Exercise: From the dog show thread below, return everything from "## Ardeagold (Feb" down to "Goldies there...all beautiful!!" word for word.

Document segment:
□ □ □ □ □ □ □

# dog show tomorrow?- Maryland



## vrocco1 (Feb 25, 2006)

You already know that Sue will be there with three or four doggies!  Be ready for a big crowd, and bring a folding chair if you can. Take some pictures for me. (don't use a flash)


----------



## Rachel's Mom (Feb 26, 2007)

vrocco1 said:


> You already know that Sue will be there with three or four doggies!  Be ready for a big crowd, and bring a folding chair if you can. Take some pictures for me. (don't use a flash)


 
you know me...my camera goes almost everywhere with me....I am going to experiment with the different settings to try to get some good pictures! I am so excited! LOL:doh:


----------



## vrocco1 (Feb 25, 2006)

Cool, I can't wait to see them!


----------



## Rachel's Mom (Feb 26, 2007)

vrocco1 said:


> Cool, I can't wait to see them!


my camera is charging now as I type! LOL


----------



## Rachel's Mom (Feb 26, 2007)

oes anyone want to meet up at the show?


----------



## Ardeagold (Feb 26, 2007)

Oh I wish I could go! I went last year, but will miss it this year!!

It was a Golden Specialty last year too, right? Tons of Goldies there...all beautiful!!

Good luck to Sue and Vern and the kids!! Let us know how it goes.

And Rachel......LOTS of pics please!!


----------



## Rachel's Mom (Feb 26, 2007)

oh...I wish you could come too! We are leaving in about an hour....charging my movie camera right now....my digital camera is all charged! LOL


----------



## FranH (May 8, 2005)

Have fun! I wish I could go


----------



## ILoveAMonster (Nov 11, 2007)

Hmmm...I'm gonna look that up, too. Monster and I are going to the Maryland SPCA's March for the animals today....we're excited. Even though my mom bailed on us and didn't bother to call to say she wasn't coming. :no:


I'm just grumpy because I'm tired.

Will post pictures later as well. 


www.marchfrotheanimals.kintera.org


----------



## Judi (Feb 26, 2007)

I wish I made it. Maybe next time.
Where are the pictures?


----------



## Rachel's Mom (Feb 26, 2007)

http://www.goldenretrieverforum.com/showthread.php?t=34139


----------



## Judi (Feb 26, 2007)

Thank you.


----------

□ □ □ □ □ □ □

Dataset records:
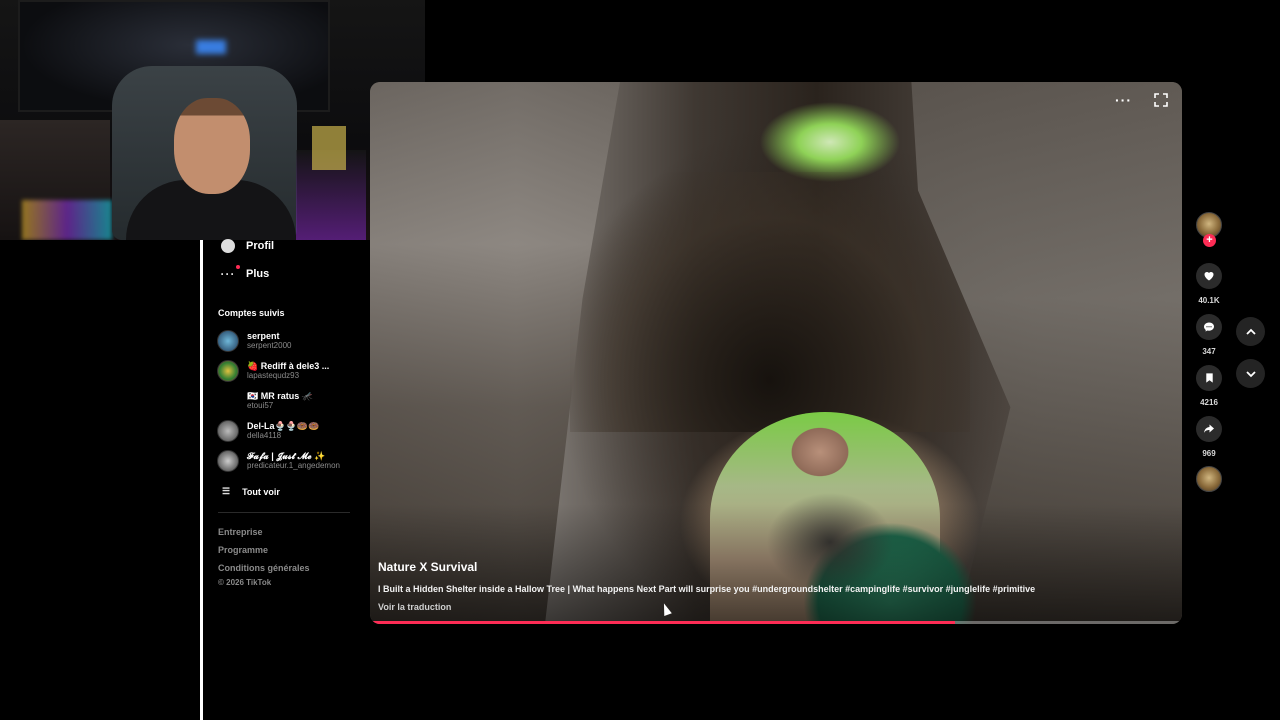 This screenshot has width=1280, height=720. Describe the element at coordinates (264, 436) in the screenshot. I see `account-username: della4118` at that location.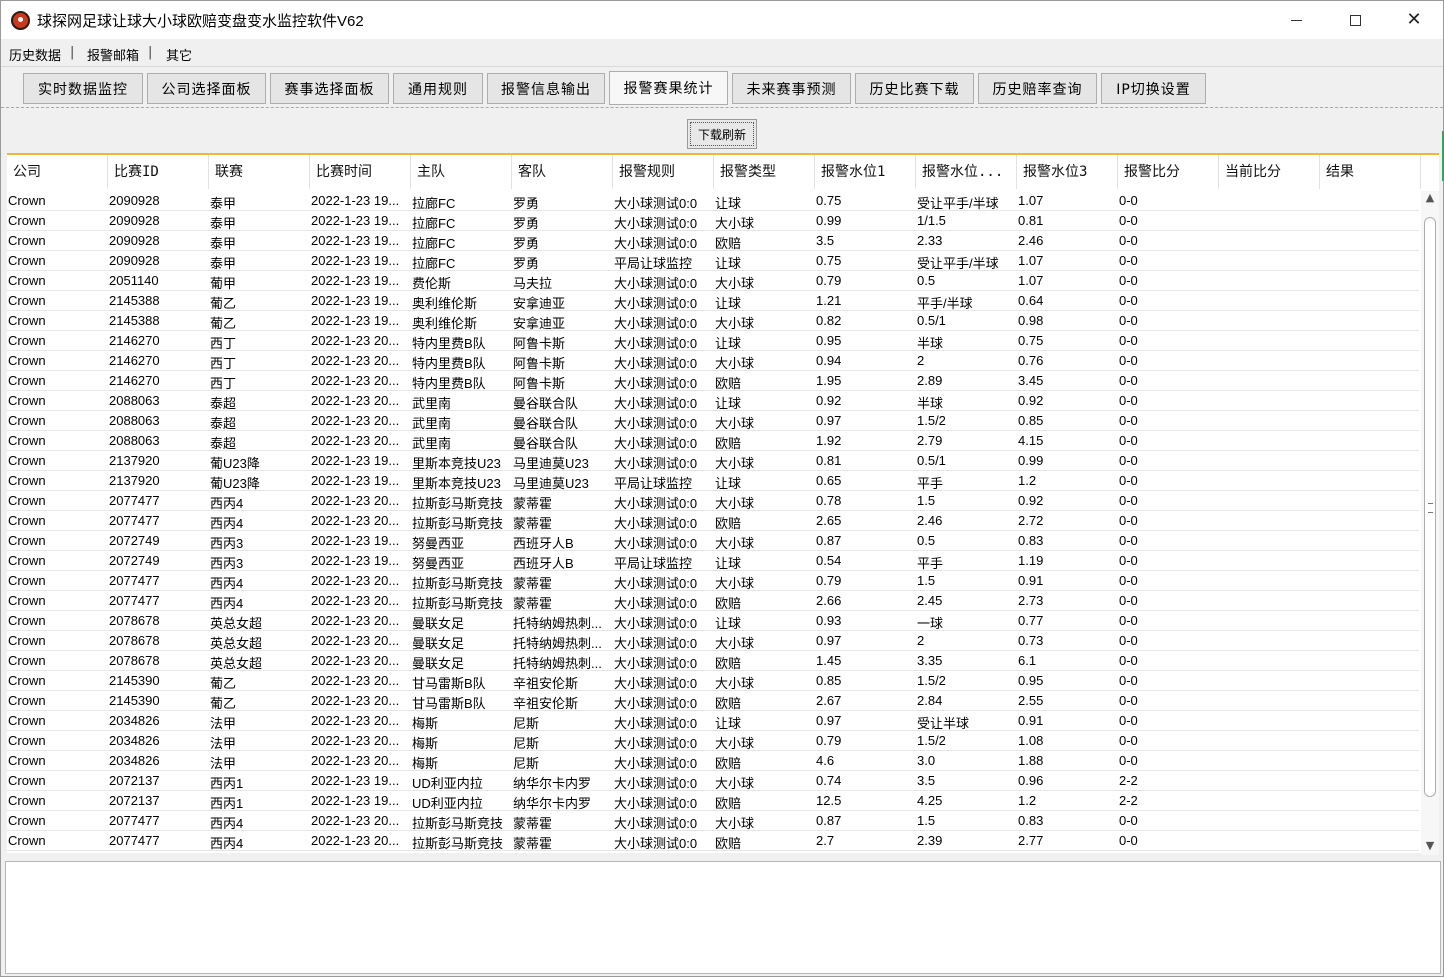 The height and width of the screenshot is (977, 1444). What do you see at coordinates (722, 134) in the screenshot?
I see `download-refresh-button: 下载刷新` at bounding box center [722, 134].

□ □ □ □ □ □ □

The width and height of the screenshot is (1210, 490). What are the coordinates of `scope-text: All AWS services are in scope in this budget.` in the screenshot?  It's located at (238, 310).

□ □ □ □ □ □ □

Exercise answer:
## Ardeagold (Feb 26, 2007)

Oh I wish I could go! I went last year, but will miss it this year!!

It was a Golden Specialty last year too, right? Tons of Goldies there...all beautiful!!